To investigate the large-scale conformational changes in the porter domain of AcrB induced by indole and the different protonation states at TM domain, four model systems have been created. Since, we have added indole in the porter domain of monomer-II, effect of protonation in Asp407 and/or Asp408 on monomer II has been investigated in our simulations. Model details are presented in Table 1 for all four systems. Both Asp407 and Asp408 were deprotonated in the first model, Asp408 is protonated in the second model, Asp407 is protonated in the third model, and both Asp407 and Asp408 are deprotonated in the fourth model. Indole was added in model system 1, 2 and 3 at the distal binding pocket (i.e. similar position of the center of mass of DOX in PDB ID 2DHH) of monomer-II. Three independent simulations for each model were performed for statistical consistency. Since all three simulations for each model show similar results, only one of the simulation results are presented in the following sections for clarity.

Table 1.

List of the model systems used for molecular simulation. In all four models, the residues Asp407 and Asp408 in TM domain are kept deprotonated in monomer I and monomer III. For system 2, the Asp408 of monomer II is protonated, while for system 3 the Asp407 of monomer II is protonated. Indole molecule has been placed in monomer II for the first three systems.

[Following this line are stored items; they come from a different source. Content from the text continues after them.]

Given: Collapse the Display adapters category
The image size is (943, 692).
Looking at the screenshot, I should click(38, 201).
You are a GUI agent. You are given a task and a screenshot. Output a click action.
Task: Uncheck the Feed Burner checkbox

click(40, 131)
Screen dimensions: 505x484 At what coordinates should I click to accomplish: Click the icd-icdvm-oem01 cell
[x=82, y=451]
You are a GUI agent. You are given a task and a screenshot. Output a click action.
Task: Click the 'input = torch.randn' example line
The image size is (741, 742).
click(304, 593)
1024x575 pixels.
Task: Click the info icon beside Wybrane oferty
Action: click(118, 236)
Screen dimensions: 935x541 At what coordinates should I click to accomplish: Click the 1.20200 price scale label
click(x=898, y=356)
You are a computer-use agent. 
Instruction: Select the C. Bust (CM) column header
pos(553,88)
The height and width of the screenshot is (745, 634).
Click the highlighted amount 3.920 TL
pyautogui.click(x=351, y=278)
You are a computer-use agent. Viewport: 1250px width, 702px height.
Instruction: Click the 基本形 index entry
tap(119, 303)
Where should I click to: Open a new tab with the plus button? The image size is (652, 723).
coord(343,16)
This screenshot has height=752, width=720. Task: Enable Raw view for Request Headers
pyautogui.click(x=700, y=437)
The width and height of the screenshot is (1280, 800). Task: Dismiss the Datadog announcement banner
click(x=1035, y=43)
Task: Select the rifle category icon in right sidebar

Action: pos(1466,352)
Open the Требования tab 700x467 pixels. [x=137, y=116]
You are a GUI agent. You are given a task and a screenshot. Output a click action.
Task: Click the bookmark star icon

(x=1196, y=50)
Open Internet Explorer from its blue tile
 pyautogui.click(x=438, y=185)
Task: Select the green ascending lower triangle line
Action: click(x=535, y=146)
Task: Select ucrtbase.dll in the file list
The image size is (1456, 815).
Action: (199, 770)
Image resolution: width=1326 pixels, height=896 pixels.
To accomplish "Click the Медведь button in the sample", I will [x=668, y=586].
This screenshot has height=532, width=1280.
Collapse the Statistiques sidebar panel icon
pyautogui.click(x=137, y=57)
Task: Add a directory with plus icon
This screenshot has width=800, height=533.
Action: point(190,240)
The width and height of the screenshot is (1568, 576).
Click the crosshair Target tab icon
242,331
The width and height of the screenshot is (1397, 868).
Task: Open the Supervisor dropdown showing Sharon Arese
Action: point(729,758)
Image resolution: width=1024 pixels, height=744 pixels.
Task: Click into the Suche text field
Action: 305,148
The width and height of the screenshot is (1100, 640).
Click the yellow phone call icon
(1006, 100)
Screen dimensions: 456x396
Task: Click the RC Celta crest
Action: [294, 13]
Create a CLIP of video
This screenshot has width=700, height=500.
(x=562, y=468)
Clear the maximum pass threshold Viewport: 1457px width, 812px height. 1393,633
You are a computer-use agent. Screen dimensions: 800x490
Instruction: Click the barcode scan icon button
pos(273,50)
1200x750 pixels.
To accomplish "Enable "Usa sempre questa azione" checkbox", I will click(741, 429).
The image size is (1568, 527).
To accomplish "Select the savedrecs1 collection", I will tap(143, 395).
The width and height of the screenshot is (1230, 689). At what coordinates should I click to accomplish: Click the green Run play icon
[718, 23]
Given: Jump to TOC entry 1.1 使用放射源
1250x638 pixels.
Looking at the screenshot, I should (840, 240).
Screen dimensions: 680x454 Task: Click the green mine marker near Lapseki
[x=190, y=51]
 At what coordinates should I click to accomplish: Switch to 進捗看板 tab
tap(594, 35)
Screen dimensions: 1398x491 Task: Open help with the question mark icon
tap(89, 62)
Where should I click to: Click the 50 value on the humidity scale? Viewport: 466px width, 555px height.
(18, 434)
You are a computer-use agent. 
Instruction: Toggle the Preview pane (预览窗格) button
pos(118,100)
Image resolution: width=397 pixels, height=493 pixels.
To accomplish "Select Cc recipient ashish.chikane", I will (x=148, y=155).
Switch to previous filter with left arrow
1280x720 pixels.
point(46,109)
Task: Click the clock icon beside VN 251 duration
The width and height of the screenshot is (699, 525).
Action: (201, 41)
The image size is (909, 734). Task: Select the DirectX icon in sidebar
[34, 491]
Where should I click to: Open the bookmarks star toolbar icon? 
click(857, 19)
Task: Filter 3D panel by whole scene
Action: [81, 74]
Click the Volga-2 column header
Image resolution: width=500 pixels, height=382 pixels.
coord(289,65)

Model System	Indole	Monomer I	Monomer II	Monomer III
1	Yes	D407−/D408−	D407−/D408−	D407−/D408−
2	Yes	D407−/D408−	D407−/D408H	D407−/D408−
3	Yes	D407−/D408−	D407H/D408−	D407−/D408−
4	No	D407−/D408−	D407−/D408−	D407−/D408−

3. RESULTS

3.1. Large-scale Conformation Changes in the Porter Domain

It has been proposed that the local conformational changes in the TM domain caused by the proton translocation can lead to the large-scale global movements in the porter domain. These global conformational changes are eventually responsible for the opening as well as the closing of the substrate transport channels to accommodate the substrate export. Based on the crystal structures of AcrB, in each monomer two important binding pockets: proximal and distal binding pockets have been identified.^49,50 The proximal binding pocket is connected with several possible entrance channels including vestibule channel,¹⁵ cleft channel,^9,16 and a channel from the central cavity.⁴⁹ These entrance channels and proximal binding pockets are responsible for substrate uptake. An exit channel on the top of the porter domain is responsible for substrate export. In this section, we will focus on the large-scale structural changes in the porter domain of AcrB. We will monitor the conformational changes both at the cleft entrance channel (a preferred pathway for larger substrates) and at the exit channel.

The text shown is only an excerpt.